● RECORDED INFORMATION:
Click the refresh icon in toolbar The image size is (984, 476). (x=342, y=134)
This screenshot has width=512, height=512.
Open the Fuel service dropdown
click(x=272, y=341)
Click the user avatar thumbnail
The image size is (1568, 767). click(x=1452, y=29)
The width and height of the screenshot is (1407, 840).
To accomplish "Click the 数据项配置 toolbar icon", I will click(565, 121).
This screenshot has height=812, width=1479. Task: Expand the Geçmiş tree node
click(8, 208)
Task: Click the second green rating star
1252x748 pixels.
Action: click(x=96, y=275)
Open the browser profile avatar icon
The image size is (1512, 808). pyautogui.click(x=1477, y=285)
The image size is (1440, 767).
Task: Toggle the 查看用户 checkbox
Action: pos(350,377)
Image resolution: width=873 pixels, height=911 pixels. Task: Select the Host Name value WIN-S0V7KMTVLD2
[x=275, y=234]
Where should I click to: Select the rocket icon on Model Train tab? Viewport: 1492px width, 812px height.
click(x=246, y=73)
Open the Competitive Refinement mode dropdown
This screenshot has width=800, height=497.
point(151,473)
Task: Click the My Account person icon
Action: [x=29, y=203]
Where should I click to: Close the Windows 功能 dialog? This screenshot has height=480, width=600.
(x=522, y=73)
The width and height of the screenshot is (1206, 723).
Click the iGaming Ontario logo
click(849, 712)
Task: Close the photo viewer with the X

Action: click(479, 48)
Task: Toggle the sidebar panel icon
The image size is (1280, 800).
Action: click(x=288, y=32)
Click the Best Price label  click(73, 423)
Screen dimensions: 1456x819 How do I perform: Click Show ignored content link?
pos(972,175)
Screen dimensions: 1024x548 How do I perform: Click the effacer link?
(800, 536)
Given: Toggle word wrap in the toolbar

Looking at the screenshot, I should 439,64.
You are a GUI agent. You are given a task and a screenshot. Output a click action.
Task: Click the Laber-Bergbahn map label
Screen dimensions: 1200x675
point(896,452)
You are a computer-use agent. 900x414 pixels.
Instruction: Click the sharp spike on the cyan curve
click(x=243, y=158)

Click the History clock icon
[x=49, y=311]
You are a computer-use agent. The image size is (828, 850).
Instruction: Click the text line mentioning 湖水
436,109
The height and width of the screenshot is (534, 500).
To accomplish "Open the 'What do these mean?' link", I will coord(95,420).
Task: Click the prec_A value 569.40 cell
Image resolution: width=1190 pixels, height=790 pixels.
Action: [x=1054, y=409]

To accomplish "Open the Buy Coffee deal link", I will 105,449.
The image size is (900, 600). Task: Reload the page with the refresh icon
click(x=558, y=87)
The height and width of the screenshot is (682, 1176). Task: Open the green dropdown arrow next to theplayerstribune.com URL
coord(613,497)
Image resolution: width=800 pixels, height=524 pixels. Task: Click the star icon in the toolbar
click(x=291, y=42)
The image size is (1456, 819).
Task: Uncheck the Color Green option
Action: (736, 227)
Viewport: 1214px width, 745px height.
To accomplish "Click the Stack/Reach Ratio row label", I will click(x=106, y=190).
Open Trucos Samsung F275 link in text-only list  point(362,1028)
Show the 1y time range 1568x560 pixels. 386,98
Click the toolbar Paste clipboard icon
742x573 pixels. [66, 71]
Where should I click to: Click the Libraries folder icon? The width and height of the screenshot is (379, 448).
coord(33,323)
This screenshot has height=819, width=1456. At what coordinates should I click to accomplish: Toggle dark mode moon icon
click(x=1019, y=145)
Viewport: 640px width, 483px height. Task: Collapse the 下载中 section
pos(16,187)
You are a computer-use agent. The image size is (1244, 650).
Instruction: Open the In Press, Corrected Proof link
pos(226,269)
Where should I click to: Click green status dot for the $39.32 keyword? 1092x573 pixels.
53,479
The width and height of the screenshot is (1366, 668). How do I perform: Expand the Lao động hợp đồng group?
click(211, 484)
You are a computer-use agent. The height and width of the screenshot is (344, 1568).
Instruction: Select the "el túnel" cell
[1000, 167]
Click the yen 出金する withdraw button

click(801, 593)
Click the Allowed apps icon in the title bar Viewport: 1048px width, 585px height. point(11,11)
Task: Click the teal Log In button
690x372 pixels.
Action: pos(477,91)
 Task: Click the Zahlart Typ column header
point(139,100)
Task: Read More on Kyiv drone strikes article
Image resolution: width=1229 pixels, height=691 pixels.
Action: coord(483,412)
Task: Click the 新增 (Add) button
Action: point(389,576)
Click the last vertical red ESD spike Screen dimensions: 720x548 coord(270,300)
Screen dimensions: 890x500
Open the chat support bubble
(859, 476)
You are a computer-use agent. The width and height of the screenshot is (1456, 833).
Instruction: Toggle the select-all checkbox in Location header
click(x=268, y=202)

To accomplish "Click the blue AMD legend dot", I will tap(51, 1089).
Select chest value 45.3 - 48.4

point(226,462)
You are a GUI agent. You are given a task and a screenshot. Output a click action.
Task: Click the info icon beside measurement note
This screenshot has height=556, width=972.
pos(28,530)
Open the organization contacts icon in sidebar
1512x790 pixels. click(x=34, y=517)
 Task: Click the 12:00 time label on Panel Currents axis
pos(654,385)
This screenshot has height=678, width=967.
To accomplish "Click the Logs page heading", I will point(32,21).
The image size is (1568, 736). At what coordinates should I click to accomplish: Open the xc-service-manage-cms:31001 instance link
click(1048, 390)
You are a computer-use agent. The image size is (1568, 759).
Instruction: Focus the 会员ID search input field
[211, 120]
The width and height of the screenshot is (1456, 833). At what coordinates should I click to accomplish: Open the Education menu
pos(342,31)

● WHAT IS BEING ASKED: Reproduce all the items above line for line, without any changes.

● RESPONSE TO THIS TASK:
Click the refresh icon in toolbar The image size is (984, 476). (x=342, y=134)
This screenshot has width=512, height=512.
Open the Fuel service dropdown
click(x=272, y=341)
Click the user avatar thumbnail
The image size is (1568, 767). click(x=1452, y=29)
The width and height of the screenshot is (1407, 840).
To accomplish "Click the 数据项配置 toolbar icon", I will click(565, 121).
This screenshot has height=812, width=1479. Task: Expand the Geçmiş tree node
click(8, 208)
Task: Click the second green rating star
1252x748 pixels.
Action: click(x=96, y=275)
Open the browser profile avatar icon
The image size is (1512, 808). pyautogui.click(x=1477, y=285)
The image size is (1440, 767).
Task: Toggle the 查看用户 checkbox
Action: pos(350,377)
Image resolution: width=873 pixels, height=911 pixels. Task: Select the Host Name value WIN-S0V7KMTVLD2
[x=275, y=234]
Where should I click to: Select the rocket icon on Model Train tab? Viewport: 1492px width, 812px height.
click(x=246, y=73)
Open the Competitive Refinement mode dropdown
This screenshot has width=800, height=497.
point(151,473)
Task: Click the My Account person icon
Action: [x=29, y=203]
Where should I click to: Close the Windows 功能 dialog? This screenshot has height=480, width=600.
(x=522, y=73)
The width and height of the screenshot is (1206, 723).
Click the iGaming Ontario logo
click(849, 712)
Task: Close the photo viewer with the X

Action: click(479, 48)
Task: Toggle the sidebar panel icon
The image size is (1280, 800).
Action: click(x=288, y=32)
Click the Best Price label  click(73, 423)
Screen dimensions: 1456x819 How do I perform: Click Show ignored content link?
pos(972,175)
Screen dimensions: 1024x548 How do I perform: Click the effacer link?
(800, 536)
Given: Toggle word wrap in the toolbar

Looking at the screenshot, I should 439,64.
You are a GUI agent. You are given a task and a screenshot. Output a click action.
Task: Click the Laber-Bergbahn map label
Screen dimensions: 1200x675
point(896,452)
You are a computer-use agent. 900x414 pixels.
Instruction: Click the sharp spike on the cyan curve
click(x=243, y=158)

Click the History clock icon
[x=49, y=311]
You are a computer-use agent. The image size is (828, 850).
Instruction: Click the text line mentioning 湖水
436,109
The height and width of the screenshot is (534, 500).
To accomplish "Open the 'What do these mean?' link", I will coord(95,420).
Task: Click the prec_A value 569.40 cell
Image resolution: width=1190 pixels, height=790 pixels.
Action: [x=1054, y=409]

To accomplish "Open the Buy Coffee deal link", I will 105,449.
The image size is (900, 600). Task: Reload the page with the refresh icon
click(x=558, y=87)
The height and width of the screenshot is (682, 1176). Task: Open the green dropdown arrow next to theplayerstribune.com URL
coord(613,497)
Image resolution: width=800 pixels, height=524 pixels. Task: Click the star icon in the toolbar
click(x=291, y=42)
The image size is (1456, 819).
Task: Uncheck the Color Green option
Action: (736, 227)
Viewport: 1214px width, 745px height.
To accomplish "Click the Stack/Reach Ratio row label", I will click(x=106, y=190).
Open Trucos Samsung F275 link in text-only list  point(362,1028)
Show the 1y time range 1568x560 pixels. 386,98
Click the toolbar Paste clipboard icon
742x573 pixels. [66, 71]
Where should I click to: Click the Libraries folder icon? The width and height of the screenshot is (379, 448).
coord(33,323)
This screenshot has height=819, width=1456. At what coordinates should I click to accomplish: Toggle dark mode moon icon
click(x=1019, y=145)
Viewport: 640px width, 483px height. Task: Collapse the 下载中 section
pos(16,187)
You are a computer-use agent. The image size is (1244, 650).
Instruction: Open the In Press, Corrected Proof link
pos(226,269)
Where should I click to: Click green status dot for the $39.32 keyword? 1092x573 pixels.
53,479
The width and height of the screenshot is (1366, 668). How do I perform: Expand the Lao động hợp đồng group?
click(211, 484)
You are a computer-use agent. The height and width of the screenshot is (344, 1568).
Instruction: Select the "el túnel" cell
[1000, 167]
Click the yen 出金する withdraw button

click(801, 593)
Click the Allowed apps icon in the title bar Viewport: 1048px width, 585px height. point(11,11)
Task: Click the teal Log In button
690x372 pixels.
Action: pos(477,91)
 Task: Click the Zahlart Typ column header
point(139,100)
Task: Read More on Kyiv drone strikes article
Image resolution: width=1229 pixels, height=691 pixels.
Action: coord(483,412)
Task: Click the 新增 (Add) button
Action: point(389,576)
Click the last vertical red ESD spike Screen dimensions: 720x548 coord(270,300)
Screen dimensions: 890x500
Open the chat support bubble
(859, 476)
You are a computer-use agent. The width and height of the screenshot is (1456, 833).
Instruction: Toggle the select-all checkbox in Location header
click(x=268, y=202)

To accomplish "Click the blue AMD legend dot", I will tap(51, 1089).
Select chest value 45.3 - 48.4

point(226,462)
You are a GUI agent. You are given a task and a screenshot. Output a click action.
Task: Click the info icon beside measurement note
This screenshot has height=556, width=972.
pos(28,530)
Open the organization contacts icon in sidebar
1512x790 pixels. click(x=34, y=517)
 Task: Click the 12:00 time label on Panel Currents axis
pos(654,385)
This screenshot has height=678, width=967.
To accomplish "Click the Logs page heading", I will point(32,21).
The image size is (1568, 736). At what coordinates should I click to accomplish: Open the xc-service-manage-cms:31001 instance link
click(1048, 390)
You are a computer-use agent. The image size is (1568, 759).
Instruction: Focus the 会员ID search input field
[211, 120]
The width and height of the screenshot is (1456, 833). At what coordinates should I click to accomplish: Open the Education menu
pos(342,31)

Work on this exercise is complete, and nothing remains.